Sister Act: Mary-Kate and Ashley Olsen Reinvent Elizabeth and James

The famous twins create their own circus of the stars with a big-top-inspired fine jewelry collection

Mary-Kate and Ashley Olsen were first introduced to American households at the age of 1 on family sitcom Full House. By 15, the pint-size twins had built a mega-empire rife with books, made-for-TV movies, videos, and assorted clothing lines. Flash forward nine years and the girls, now 24, show no sign of slowing down. With the 2008 launch of their contemporary sportswear label Elizabeth and James (named for their siblings), the stylish pair established themselves as a force in fashion and soon added a jewelry line under the direction of Robert Lee Morris. Now, having reclaimed the reins, the duo have designed a collection for fall 2010 that infuses materials like smoky quartz, lapis, and diamonds with the wit of P.T. Barnum. (Think bejeweled elephant pendants, flying monkey earrings, and snarling lion rings.) JCK e-mailed the sisters to talk about what we talk about best…jewelry.

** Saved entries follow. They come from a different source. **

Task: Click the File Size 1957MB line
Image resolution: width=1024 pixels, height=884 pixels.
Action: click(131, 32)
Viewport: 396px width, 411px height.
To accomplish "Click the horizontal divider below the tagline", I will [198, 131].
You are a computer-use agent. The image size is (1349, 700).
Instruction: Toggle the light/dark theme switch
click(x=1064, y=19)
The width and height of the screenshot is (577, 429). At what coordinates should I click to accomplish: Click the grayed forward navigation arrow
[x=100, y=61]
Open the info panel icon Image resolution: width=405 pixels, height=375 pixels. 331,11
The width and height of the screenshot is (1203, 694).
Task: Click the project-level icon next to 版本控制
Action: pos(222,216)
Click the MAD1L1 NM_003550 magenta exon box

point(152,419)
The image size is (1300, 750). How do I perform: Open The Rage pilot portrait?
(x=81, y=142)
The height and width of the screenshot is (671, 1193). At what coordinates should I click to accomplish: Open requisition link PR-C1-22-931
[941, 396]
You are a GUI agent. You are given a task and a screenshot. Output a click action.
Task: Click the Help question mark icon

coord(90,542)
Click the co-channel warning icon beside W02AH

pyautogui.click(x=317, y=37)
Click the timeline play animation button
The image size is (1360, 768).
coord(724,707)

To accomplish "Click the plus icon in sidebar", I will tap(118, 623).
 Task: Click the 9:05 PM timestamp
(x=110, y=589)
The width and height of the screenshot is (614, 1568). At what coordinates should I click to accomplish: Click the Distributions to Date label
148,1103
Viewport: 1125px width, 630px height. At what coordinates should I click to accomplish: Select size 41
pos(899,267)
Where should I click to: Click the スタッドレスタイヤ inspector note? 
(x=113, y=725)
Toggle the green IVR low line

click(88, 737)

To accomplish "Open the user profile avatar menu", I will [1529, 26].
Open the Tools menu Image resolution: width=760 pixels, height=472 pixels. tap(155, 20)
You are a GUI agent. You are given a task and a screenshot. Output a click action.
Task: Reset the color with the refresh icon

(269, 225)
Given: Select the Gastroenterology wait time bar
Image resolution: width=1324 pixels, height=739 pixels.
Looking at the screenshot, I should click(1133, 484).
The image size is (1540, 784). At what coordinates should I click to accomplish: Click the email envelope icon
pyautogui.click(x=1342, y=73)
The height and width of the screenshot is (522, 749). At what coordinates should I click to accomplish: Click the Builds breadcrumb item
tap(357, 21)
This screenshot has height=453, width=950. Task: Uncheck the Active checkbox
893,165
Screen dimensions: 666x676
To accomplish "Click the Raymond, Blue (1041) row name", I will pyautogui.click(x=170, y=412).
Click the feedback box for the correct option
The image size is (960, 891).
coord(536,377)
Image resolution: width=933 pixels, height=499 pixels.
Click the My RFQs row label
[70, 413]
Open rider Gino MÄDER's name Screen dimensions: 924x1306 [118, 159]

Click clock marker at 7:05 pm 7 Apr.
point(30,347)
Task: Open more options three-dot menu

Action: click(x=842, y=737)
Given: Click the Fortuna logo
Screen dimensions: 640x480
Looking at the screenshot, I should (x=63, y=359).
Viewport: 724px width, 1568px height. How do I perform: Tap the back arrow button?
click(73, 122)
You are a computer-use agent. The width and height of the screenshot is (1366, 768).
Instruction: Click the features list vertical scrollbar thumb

JCK: How does the new line express your design philosophy?

MARY-KATE OLSEN: The fall 2010 collection is inspired by the 1920s traveling circus, allowing us to design playful pieces with a sense of humor.

Two-tone tusk pendant on 30-inch chain in sterling silver and 14k gold; $275; Elizabeth and James, New York City; 212-633-4900;

JCK: What new materials or techniques did you use for your creations?

ASHLEY OLSEN: We mixed organic materials and accented them with precious stones. Diamonds add a fine jewelry element at a contemporary price. [Prices range from $55 to $595; specialty pieces, $895 to $2,995.]

JCK: What are your favorite pieces?

MKO: The two-tone tusk pendant for its ­simplicity of design and mixing of materials makes a subtle yet strong statement.

AO: The single tusk link bracelet for its mix of natural elements with refined materials.

JCK: Who do you imagine to be your ideal consumer?

AO: The Elizabeth and James customer is a woman who loves accessorizing and layering. She’s building her jewelry collection with modern pieces she will wear for years to come. We’re conscious to use ­materials and designs we can offer at accessible price points. We want every woman to be able to afford diamonds.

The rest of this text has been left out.